» Task description
Your reply should contain nothing except the lines from the one with "Given: Click the" through the end of the listing below, reproduced exactly and stripped of pictures.

» Exercise material
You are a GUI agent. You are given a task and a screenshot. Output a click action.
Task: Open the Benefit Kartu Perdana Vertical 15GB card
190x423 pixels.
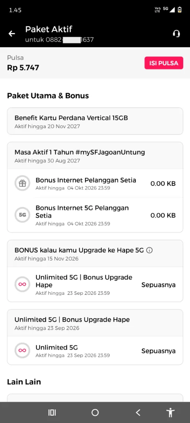pos(95,121)
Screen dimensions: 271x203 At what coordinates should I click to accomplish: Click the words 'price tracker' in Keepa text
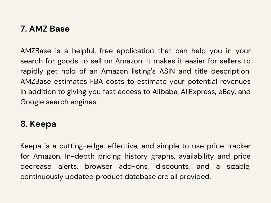(229, 146)
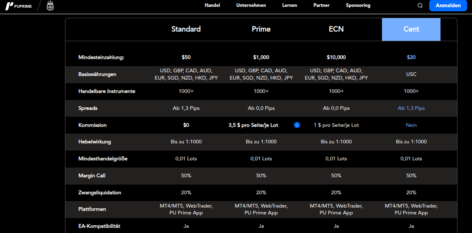Click the Argentina football association crest icon
Screen dimensions: 472x233
pyautogui.click(x=50, y=6)
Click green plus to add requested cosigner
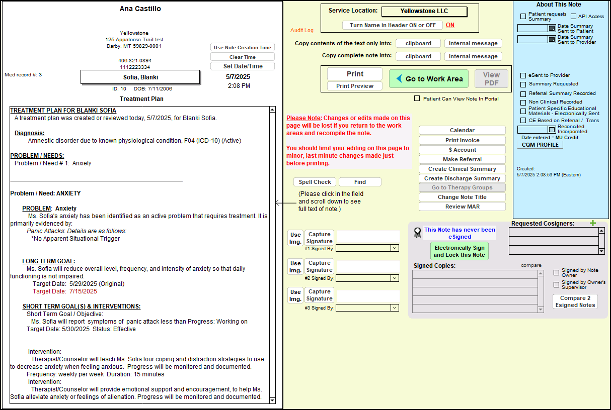 [592, 223]
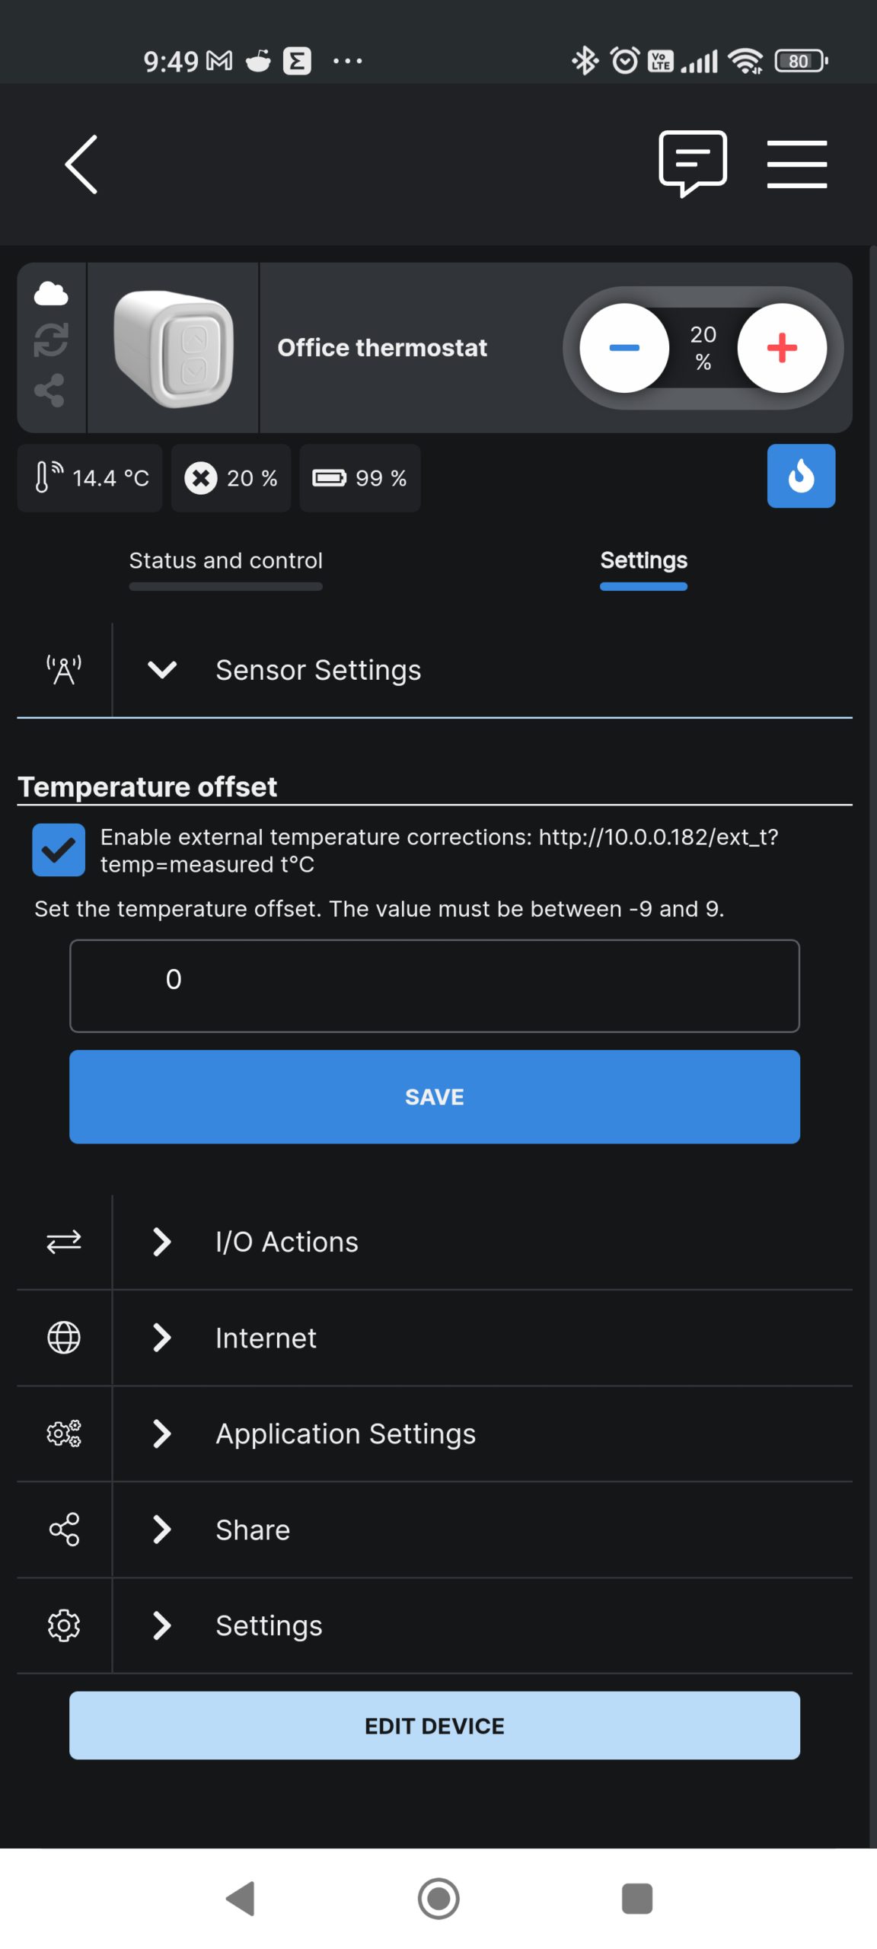Uncheck Enable external temperature corrections checkbox
877x1949 pixels.
point(59,850)
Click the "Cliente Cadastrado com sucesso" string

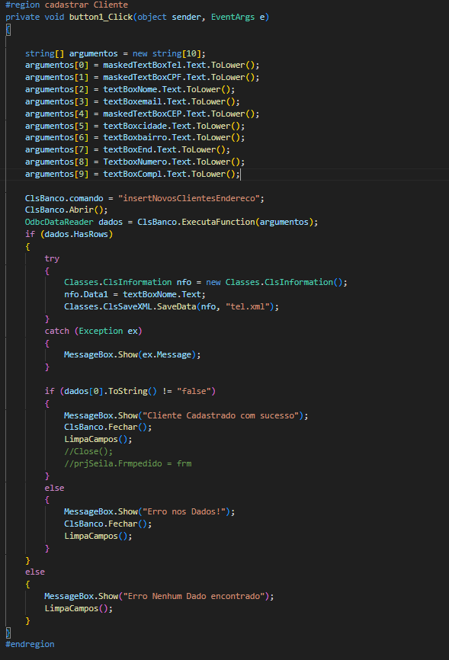(221, 416)
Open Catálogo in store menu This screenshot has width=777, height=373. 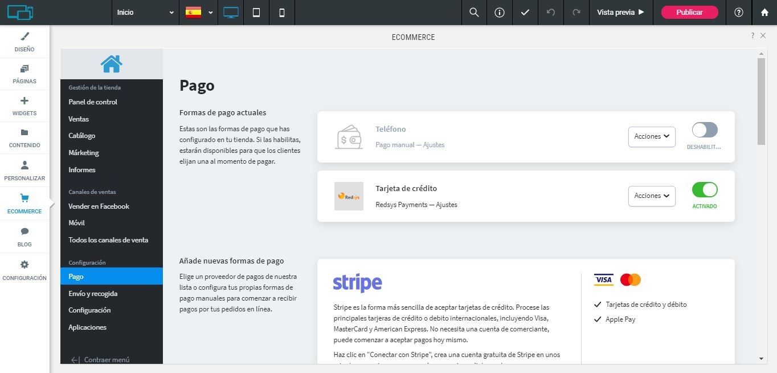click(82, 136)
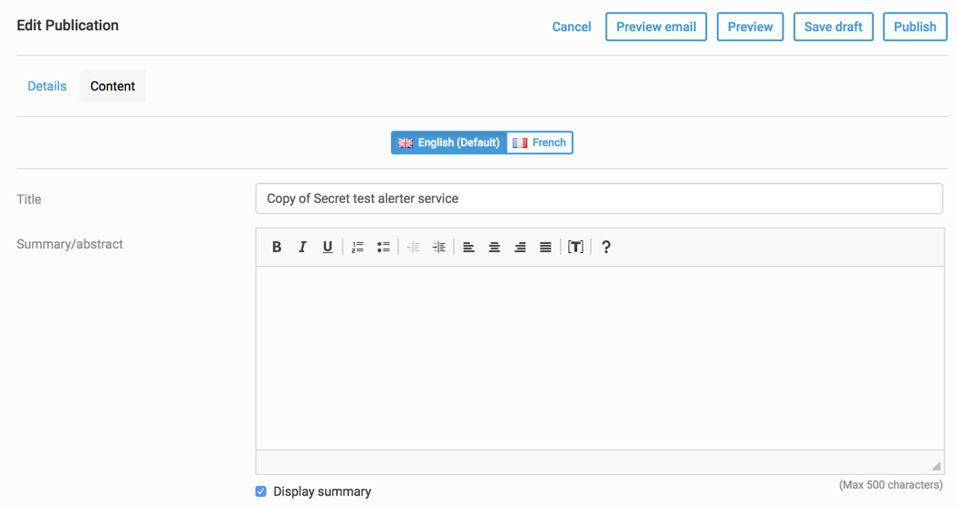Screen dimensions: 958x508
Task: Open editor help question mark
Action: coord(605,247)
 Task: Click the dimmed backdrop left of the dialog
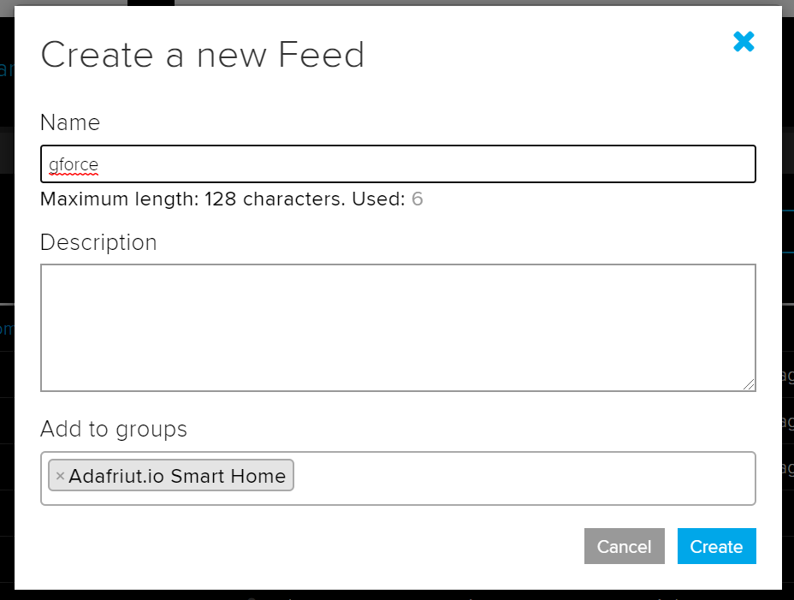pos(6,257)
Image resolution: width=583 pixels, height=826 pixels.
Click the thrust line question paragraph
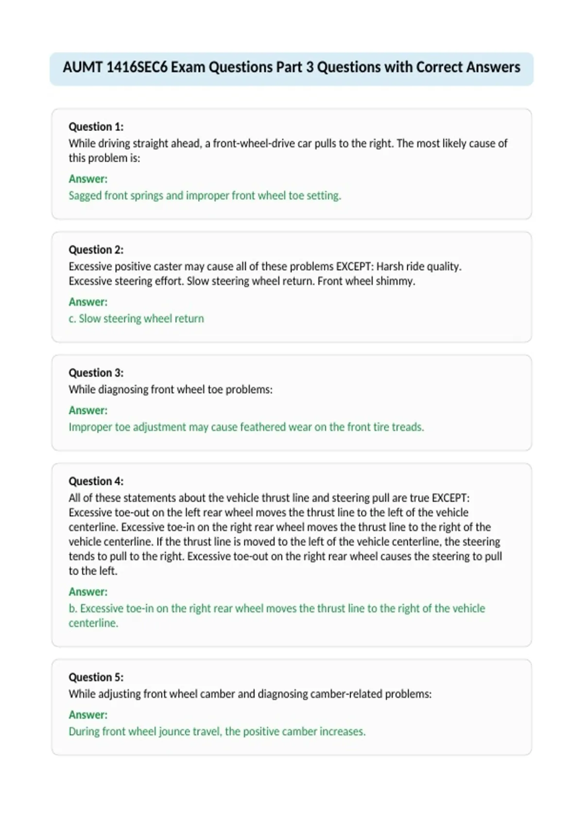tap(286, 534)
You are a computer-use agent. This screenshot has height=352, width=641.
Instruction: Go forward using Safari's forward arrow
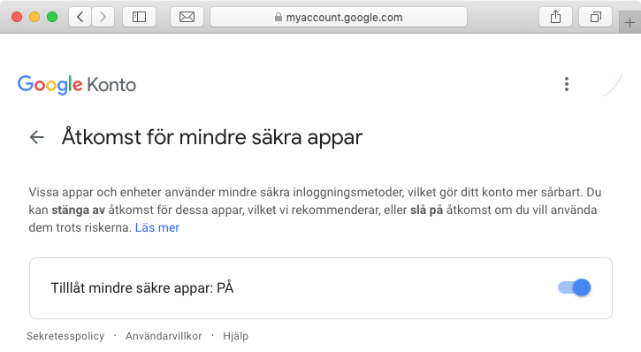click(103, 17)
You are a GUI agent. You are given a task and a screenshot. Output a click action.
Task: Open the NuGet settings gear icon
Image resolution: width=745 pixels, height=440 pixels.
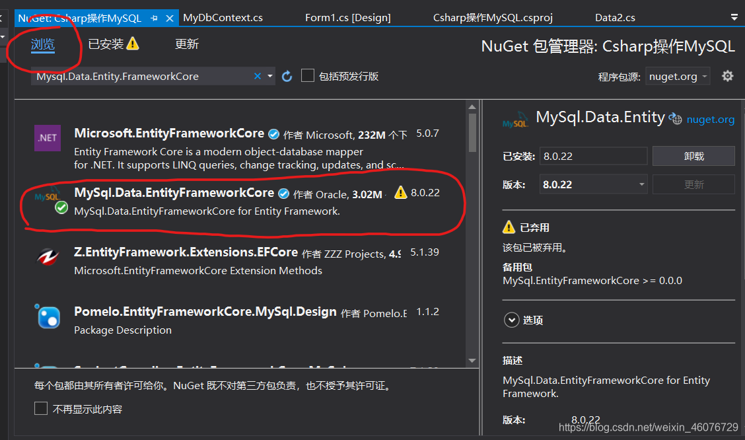727,76

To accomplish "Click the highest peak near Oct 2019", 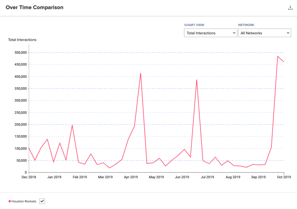I will click(x=278, y=57).
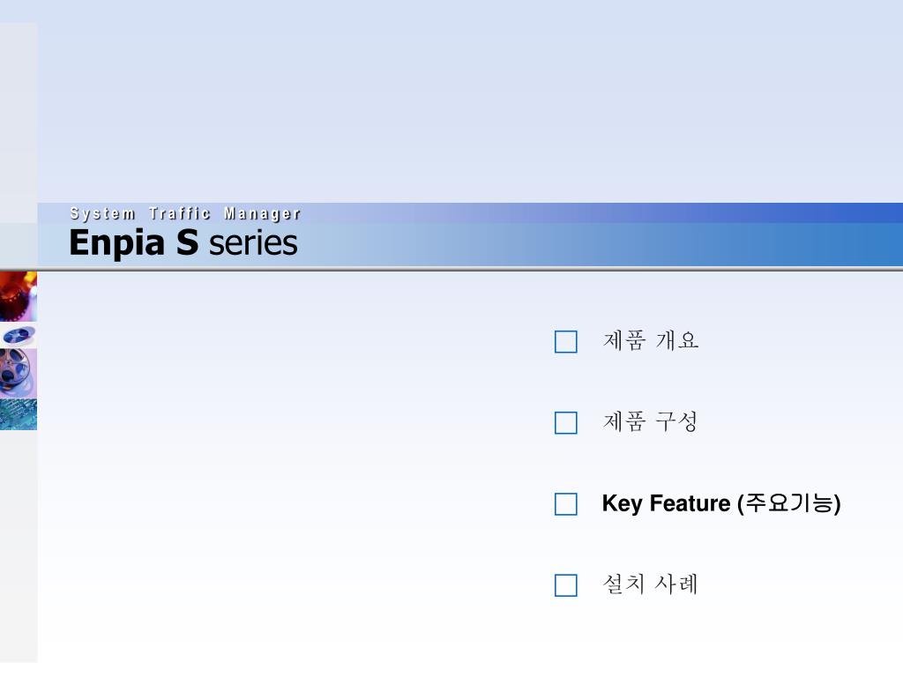Select the bold Enpia title word
This screenshot has height=677, width=903.
[x=117, y=243]
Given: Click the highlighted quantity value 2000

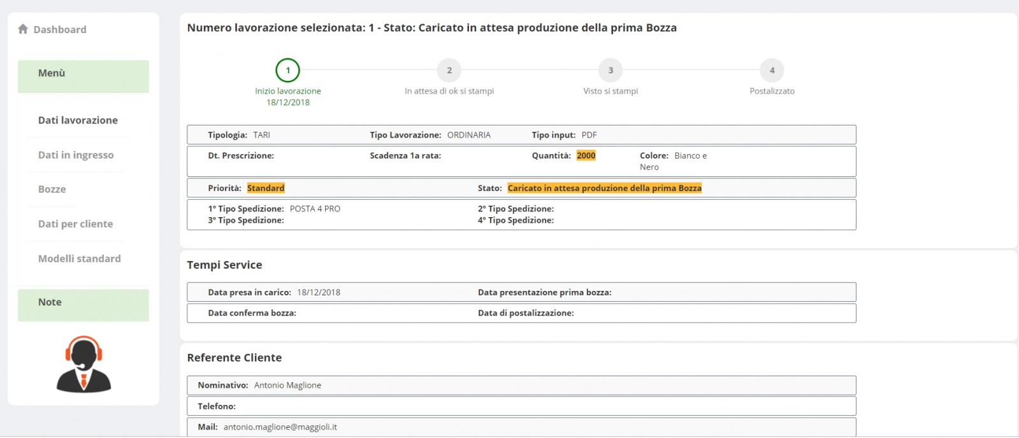Looking at the screenshot, I should 586,155.
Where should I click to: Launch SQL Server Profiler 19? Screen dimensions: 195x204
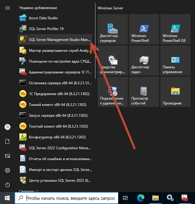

» Task output
Given: Click the highlighted quantity value 2000

Looking at the screenshot, I should 586,155.
Where should I click to: Launch SQL Server Profiler 19? Screen dimensions: 195x204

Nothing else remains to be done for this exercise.